A computer simulation accounting for dissimilar electrophoretic behavior between two similarly curved DNA fragments due to a difference in arc‐length

Abstract

Arc‐shaped bent DNA fragments of the same predicted planar curvature but differing in length by 20% were compared in regard to their mobilities in 3 to 10% polyacrylamide. The longer (155 bp) fragment is retarded far more severely than the shorter (124 bp) fragment. The effect of gel concentration in promoting the retardation is far more pronounced for the 155 bp than for the 124 bp fragment. Moreover, a temperature change from 25°C to 4°C does not substantially affect the gel concentration dependent mobility of the 124 bp fragment while it increases the retardation of the 155 bp fragment greatly. The strong increase in retardation brought about by a mere 20% increase in the length of the arc was accounted for by a simple computer simulation of gel electrophoresis which considered the rate of passage of arc‐shaped objects through a two‐dimensional array of disc‐shaped obstacles.

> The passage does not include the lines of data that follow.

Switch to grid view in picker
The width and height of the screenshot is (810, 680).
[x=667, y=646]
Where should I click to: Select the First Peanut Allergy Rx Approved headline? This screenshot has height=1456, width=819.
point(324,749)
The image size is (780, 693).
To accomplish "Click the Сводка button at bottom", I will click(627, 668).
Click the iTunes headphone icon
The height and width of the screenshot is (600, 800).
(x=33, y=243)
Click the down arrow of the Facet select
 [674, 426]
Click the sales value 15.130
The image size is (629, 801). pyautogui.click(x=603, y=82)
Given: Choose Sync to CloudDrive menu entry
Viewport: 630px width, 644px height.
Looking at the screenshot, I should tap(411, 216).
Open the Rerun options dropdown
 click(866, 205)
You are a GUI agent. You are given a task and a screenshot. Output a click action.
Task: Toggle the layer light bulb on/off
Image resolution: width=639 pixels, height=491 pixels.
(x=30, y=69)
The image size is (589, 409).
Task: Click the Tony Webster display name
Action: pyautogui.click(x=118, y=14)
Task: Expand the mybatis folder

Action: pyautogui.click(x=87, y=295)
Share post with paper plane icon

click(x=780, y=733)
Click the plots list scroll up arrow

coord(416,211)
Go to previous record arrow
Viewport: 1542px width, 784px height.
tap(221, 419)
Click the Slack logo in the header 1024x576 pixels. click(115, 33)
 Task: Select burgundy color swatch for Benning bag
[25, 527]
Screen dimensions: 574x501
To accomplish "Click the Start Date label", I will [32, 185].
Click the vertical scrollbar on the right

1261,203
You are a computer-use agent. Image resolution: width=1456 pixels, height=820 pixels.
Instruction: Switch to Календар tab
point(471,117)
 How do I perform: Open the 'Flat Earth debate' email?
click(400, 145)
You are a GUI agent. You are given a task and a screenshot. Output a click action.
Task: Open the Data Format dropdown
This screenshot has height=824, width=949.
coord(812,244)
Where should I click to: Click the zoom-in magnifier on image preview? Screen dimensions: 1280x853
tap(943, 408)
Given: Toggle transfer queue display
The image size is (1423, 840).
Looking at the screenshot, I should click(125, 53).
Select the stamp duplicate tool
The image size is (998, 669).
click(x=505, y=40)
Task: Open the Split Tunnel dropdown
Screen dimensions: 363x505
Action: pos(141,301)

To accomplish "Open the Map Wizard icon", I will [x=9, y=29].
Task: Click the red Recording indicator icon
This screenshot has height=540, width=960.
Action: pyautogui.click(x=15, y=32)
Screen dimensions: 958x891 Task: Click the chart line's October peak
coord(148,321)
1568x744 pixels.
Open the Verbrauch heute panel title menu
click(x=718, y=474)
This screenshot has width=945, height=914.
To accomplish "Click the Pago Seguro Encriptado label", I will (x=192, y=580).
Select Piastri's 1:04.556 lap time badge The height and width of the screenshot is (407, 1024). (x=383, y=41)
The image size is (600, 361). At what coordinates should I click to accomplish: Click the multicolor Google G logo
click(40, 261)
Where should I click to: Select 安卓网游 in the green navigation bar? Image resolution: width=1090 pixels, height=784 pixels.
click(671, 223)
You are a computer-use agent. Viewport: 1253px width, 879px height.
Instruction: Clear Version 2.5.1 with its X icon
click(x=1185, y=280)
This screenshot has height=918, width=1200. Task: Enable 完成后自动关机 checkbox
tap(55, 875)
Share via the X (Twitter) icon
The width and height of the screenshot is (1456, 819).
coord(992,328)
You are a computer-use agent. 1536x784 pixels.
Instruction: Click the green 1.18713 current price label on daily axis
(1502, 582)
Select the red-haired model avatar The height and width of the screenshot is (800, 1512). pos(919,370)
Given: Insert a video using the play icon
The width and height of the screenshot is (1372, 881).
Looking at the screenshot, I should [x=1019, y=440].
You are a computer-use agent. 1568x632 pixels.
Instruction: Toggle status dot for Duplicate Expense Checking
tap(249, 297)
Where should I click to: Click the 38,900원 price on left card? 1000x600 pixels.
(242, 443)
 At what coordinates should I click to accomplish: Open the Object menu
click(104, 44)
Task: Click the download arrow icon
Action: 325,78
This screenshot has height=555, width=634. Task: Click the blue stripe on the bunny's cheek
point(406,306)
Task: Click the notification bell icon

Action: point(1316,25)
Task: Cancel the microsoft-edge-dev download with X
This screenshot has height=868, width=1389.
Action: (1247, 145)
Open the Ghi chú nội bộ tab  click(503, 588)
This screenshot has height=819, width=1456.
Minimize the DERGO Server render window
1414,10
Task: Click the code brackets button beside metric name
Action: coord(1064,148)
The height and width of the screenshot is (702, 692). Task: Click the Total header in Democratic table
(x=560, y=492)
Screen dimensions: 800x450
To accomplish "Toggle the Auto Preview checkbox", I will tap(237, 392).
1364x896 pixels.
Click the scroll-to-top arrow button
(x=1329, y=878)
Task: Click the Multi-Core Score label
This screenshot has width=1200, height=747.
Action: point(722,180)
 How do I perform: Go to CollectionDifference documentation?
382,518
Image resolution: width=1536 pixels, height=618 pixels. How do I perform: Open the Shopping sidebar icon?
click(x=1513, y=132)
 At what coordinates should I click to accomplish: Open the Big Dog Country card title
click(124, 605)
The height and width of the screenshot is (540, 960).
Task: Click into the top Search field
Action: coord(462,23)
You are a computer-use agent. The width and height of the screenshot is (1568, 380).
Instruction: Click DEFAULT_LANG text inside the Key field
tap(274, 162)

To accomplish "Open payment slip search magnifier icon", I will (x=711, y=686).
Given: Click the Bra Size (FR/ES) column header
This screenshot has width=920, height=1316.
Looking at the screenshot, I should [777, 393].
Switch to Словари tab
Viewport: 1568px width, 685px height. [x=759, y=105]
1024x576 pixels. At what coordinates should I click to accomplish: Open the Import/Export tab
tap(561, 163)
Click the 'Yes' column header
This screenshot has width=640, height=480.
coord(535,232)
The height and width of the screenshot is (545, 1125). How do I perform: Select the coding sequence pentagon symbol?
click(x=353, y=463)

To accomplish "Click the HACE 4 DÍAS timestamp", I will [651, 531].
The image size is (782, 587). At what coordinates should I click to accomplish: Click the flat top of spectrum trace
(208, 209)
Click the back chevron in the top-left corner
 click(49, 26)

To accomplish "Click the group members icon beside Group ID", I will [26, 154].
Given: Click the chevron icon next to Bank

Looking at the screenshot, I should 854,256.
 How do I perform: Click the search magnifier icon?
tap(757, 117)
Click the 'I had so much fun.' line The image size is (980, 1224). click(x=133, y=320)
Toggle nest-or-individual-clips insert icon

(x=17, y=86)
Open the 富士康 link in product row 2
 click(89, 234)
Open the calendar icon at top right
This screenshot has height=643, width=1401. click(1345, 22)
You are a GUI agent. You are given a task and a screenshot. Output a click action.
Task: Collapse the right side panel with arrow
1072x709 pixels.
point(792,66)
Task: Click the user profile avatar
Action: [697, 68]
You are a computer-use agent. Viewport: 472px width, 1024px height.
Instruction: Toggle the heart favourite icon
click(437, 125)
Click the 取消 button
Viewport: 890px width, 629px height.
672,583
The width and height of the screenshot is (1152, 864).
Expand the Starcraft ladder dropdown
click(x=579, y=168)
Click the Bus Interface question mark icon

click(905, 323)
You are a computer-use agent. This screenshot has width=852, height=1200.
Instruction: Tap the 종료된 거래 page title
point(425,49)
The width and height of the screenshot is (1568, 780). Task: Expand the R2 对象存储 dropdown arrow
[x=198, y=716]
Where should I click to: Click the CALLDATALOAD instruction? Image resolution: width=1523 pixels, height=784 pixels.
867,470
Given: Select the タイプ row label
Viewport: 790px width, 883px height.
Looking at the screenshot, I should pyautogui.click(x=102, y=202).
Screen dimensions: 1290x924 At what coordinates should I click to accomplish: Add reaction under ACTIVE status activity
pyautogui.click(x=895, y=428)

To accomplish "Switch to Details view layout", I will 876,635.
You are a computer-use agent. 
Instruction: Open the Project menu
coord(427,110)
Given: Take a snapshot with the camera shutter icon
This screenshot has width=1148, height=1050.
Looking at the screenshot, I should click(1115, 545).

Since the simulation relies exclusively on geometric factors, its success in predicting the behavior of the 124 and 155 bp DNA fragments suggests that geometric factors are largely responsible for their electrophoretic properties. The simulation can account for the strong temperature effect on the retardation of a model of the 155 bp DNA in polyacrylamide gels by showing that a decreased degree of random motion has a profound effect on the modeled 155 bp particle, but not on the modeled 124 bp DNA.